Start of EXTRACTED RECORDS

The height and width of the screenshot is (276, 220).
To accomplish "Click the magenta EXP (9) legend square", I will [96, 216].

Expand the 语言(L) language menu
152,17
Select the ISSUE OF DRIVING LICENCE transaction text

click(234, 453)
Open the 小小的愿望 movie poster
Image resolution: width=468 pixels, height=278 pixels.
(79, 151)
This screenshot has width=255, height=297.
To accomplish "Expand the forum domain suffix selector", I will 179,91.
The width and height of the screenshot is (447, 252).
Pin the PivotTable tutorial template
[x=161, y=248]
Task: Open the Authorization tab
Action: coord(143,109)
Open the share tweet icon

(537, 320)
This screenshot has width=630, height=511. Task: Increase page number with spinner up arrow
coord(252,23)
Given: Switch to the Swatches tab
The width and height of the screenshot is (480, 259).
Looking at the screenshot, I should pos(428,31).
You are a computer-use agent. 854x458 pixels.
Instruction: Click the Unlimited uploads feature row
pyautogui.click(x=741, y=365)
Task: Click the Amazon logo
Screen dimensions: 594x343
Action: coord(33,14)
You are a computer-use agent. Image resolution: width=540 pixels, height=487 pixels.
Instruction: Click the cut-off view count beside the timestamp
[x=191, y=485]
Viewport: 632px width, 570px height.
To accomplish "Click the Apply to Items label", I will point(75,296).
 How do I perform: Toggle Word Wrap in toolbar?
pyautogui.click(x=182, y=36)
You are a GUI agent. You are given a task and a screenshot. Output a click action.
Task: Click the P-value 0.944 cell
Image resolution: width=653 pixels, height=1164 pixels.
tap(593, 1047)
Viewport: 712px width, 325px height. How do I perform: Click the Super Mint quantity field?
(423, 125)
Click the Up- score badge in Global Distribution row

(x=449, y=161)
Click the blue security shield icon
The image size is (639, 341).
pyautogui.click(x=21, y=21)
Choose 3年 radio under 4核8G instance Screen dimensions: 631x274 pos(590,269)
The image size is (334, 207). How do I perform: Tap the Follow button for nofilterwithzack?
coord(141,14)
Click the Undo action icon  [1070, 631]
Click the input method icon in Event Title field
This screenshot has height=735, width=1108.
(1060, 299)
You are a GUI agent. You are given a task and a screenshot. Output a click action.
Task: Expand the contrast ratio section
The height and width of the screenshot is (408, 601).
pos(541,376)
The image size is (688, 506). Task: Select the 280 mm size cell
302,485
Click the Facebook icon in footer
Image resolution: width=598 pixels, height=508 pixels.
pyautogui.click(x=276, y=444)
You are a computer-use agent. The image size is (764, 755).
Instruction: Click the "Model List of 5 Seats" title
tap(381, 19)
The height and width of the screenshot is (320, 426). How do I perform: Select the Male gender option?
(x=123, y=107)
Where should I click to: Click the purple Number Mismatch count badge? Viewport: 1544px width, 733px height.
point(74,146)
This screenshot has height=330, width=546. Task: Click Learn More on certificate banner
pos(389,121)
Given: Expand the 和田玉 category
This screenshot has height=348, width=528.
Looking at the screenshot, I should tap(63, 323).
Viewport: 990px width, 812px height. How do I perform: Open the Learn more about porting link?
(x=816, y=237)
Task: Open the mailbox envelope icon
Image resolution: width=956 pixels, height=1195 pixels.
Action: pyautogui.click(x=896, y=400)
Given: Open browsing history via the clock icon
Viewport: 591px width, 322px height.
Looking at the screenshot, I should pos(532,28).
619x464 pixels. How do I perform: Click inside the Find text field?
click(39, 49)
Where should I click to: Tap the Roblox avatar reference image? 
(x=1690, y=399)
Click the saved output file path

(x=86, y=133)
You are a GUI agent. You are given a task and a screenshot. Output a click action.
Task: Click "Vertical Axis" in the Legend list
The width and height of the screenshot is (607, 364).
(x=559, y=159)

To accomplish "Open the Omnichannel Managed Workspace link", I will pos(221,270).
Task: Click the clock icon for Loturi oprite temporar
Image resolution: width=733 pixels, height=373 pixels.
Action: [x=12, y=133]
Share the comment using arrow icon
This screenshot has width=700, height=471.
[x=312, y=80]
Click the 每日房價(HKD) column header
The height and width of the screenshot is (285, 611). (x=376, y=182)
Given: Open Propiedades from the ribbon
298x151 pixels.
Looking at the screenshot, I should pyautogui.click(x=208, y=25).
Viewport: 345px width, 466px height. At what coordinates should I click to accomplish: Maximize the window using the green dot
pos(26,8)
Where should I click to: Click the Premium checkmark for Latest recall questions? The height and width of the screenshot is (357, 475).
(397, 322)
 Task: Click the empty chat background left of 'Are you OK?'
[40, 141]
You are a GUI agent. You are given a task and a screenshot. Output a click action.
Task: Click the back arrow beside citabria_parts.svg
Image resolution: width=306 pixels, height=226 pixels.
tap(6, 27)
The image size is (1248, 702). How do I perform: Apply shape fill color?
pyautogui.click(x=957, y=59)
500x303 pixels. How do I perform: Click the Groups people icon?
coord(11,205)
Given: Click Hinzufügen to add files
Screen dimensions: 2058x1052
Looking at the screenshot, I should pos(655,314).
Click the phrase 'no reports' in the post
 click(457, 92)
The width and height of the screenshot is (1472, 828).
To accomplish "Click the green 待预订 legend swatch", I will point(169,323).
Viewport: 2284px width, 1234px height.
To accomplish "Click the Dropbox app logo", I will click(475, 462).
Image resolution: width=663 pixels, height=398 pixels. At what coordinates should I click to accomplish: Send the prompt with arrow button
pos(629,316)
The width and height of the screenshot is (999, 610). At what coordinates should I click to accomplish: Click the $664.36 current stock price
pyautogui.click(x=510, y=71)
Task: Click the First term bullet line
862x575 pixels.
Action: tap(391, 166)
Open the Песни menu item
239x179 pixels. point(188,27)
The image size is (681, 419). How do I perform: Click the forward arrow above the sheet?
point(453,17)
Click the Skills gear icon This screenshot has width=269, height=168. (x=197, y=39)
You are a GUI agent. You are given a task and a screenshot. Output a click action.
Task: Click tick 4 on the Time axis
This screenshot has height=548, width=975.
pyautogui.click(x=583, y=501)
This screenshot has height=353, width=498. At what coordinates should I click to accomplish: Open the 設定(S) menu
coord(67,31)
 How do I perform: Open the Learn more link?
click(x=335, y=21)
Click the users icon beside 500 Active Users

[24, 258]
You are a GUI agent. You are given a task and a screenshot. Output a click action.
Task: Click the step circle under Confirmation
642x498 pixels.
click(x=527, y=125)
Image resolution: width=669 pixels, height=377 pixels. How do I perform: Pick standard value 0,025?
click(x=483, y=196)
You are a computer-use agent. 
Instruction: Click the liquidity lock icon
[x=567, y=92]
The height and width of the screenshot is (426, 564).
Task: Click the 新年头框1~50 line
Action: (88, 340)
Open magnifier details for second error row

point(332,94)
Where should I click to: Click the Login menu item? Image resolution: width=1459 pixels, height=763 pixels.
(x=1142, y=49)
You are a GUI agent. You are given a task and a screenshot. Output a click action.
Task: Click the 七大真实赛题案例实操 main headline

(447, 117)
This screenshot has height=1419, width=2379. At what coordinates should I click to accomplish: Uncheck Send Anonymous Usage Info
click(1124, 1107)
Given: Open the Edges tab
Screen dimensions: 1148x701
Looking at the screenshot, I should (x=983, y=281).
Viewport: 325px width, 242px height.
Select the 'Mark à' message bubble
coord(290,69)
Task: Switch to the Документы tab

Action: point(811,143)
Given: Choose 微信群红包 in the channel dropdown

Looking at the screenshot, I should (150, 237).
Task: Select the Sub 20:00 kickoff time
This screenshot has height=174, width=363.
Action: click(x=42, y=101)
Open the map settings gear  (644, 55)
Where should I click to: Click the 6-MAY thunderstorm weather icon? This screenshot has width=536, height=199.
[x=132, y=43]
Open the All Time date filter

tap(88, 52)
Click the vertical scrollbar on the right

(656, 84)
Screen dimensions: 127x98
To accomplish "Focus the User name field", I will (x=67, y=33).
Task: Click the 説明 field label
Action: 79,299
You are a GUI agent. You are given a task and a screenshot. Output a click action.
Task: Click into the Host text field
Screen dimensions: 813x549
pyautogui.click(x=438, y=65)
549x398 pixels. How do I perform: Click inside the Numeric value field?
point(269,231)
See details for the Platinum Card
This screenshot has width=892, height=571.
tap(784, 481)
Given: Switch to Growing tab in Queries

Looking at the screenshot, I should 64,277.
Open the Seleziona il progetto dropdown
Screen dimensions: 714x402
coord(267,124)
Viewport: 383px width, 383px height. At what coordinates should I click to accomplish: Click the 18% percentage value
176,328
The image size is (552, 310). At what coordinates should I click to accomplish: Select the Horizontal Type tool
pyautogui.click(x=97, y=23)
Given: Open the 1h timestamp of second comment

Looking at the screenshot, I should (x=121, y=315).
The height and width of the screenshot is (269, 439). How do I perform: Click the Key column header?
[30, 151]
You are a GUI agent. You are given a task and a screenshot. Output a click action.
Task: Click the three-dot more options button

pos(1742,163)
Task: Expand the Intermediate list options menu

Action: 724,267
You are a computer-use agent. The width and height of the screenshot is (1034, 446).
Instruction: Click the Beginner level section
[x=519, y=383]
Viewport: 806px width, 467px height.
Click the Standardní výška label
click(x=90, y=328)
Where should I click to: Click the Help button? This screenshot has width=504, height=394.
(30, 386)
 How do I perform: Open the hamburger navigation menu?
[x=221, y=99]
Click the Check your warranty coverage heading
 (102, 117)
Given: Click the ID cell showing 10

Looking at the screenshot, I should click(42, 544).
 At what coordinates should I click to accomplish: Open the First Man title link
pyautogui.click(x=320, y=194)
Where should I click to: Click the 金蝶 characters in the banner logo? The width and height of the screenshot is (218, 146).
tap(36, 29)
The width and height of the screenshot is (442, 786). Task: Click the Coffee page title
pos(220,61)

End of EXTRACTED RECORDS

INSTRUCTION
Copy the records verbatim, starting at the line that contains "Viewport: 712px width, 325px" and ending at the line that contains "Click the Undo".

RESPONSE
Viewport: 712px width, 325px height. How do I perform: Click the Super Mint quantity field?
(423, 125)
Click the Up- score badge in Global Distribution row

(x=449, y=161)
Click the blue security shield icon
The image size is (639, 341).
pyautogui.click(x=21, y=21)
Choose 3年 radio under 4核8G instance Screen dimensions: 631x274 pos(590,269)
The image size is (334, 207). How do I perform: Tap the Follow button for nofilterwithzack?
coord(141,14)
Click the Undo action icon  [1070, 631]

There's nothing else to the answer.